This typically self-deprecating story revealed much about Marshall's lamentable vice-presidency. His feelings of inadequacy in both himself and the position he held were reflected again in his reaction to an invitation from President Wilson to attend cabinet meetings. Vice President Marshall stopped going after a single session. When asked why, he replied that he realized "he would not be listened to and hence would be unable to make any contribution." Marshall similarly attended only one meeting of the Senate Democratic Caucus. "I do not blame proud parents for wishing that their sons might be President of the United States," he later said. "But if I sought a blessing for a boy I would not pray that he become Vice-President."

Woodrow Wilson, a supremely self-confident intellectual, regarded Marshall as a "small-caliber man" and had not wanted him on his ticket in 1912. During their eight years together, Wilson undoubtedly made Marshall feel uncomfortable. The editor William Allen White once described presenting a proposal to Wilson at the White House. Wilson "parried and countered quickly, as one who had heard the argument I would present and was punctiliously impatient. He presented another aspect of the case and outtalked me, agreeing in nothing. I could not tell how much he assimilated." For a more insecure man like Marshall, such a response must have been excruciating. Convinced that the president and other high-ranking officials did not take him seriously enough to listen to him, Marshall learned not to speak, not to attend meetings, and not to offer suggestions. He became the epitome of the vice president as nonentity. But this condition moved from comedy to tragedy when President Wilson suffered a paralytic stroke in 1919. Faced with the crisis of having to determine whether the president was able to fulfill the duties of his office, Marshall failed miserably.

A Man of Contradictions

Thomas Riley Marshall had been little known outside his home town of Columbia City, Indiana, before he was elected governor in 1908. Born in Indiana on March 14, 1854, he was the only child of a country doctor and his sickly wife. After moving to Illinois and Kansas for Mrs.

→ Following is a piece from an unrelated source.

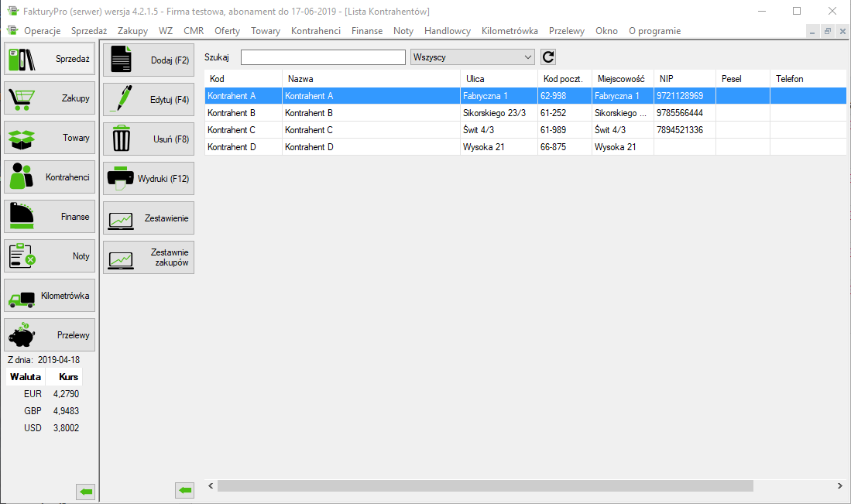Click the Zestawienie report button
851x504 pixels.
[148, 218]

Marshall's health, the family returned to Indiana where Thomas attended Wabash College. From his youth he intended to become a lawyer and spent many of his Saturdays in the courtroom listening to such prominent Indiana lawyer-politicians as Benjamin Harrison, Thomas Hendricks, and Daniel Voorhees—who became president, vice president, and senator, respectively. Marshall read law and went into practice in Columbia City. In his early years he was a hard-drinking man, who "wanted a barrel, not a drink." His intemperance persisted for years, and he often appeared hung over in court. A seemingly confirmed bachelor, he lived with his mother until her death. Shortly thereafter, however, at the age of forty-one, he married Lois Kimsey, a deputy in the office of her father, the county clerk in nearby Angola, Indiana. After several difficult years, his wife persuaded him to stop drinking, and after 1898 he never touched another alcoholic beverage.

Marshall's biographer, Charles M. Thomas, summarized the contradictions of his subject's personality:

He was prior to 1898, a most pronounced drinker and at the same time a leader in the church and a temperance lecturer. He was inconsistent, yet he was trusted. He was a fundamentalist in religion, yet not sectarian [that is, not intolerant]. He was enjoyed as the biggest wit in town, yet his judgment was respected by those who knew him, and his leadership was accepted. His later political career proves that, despite his conflicting traits, there was something in his character which made men like him.

An Indiana Democrat

Marshall came from a traditionally Democratic family who traced their political roots back to the age of Andrew Jackson. Marshall himself was always a regular party man. In 1876 he became secretary of the Democratic County Convention and spoke for many Democratic candidates. In 1880 he lost an election for prosecuting attorney. For years that defeat dissuaded him from campaigning for office. Although he became a member of the Democratic State Central Committee, he did not run again until 1908, when he sought the Democratic nomination for governor. When the frontrunning candidates eliminated each other from the race, Marshall won the nomination. He campaigned against Republican Representative James "Sunny Jim" Watson, who would later become Senate majority leader. Marshall was elected governor that year, even though in the presidential election Republican William Howard Taft carried Indiana against William Jennings Bryan, whose vice-presidential candidate, John W. Kern, was a Hoosier. It was the first time that Indiana Democrats had won the governorship since 1896.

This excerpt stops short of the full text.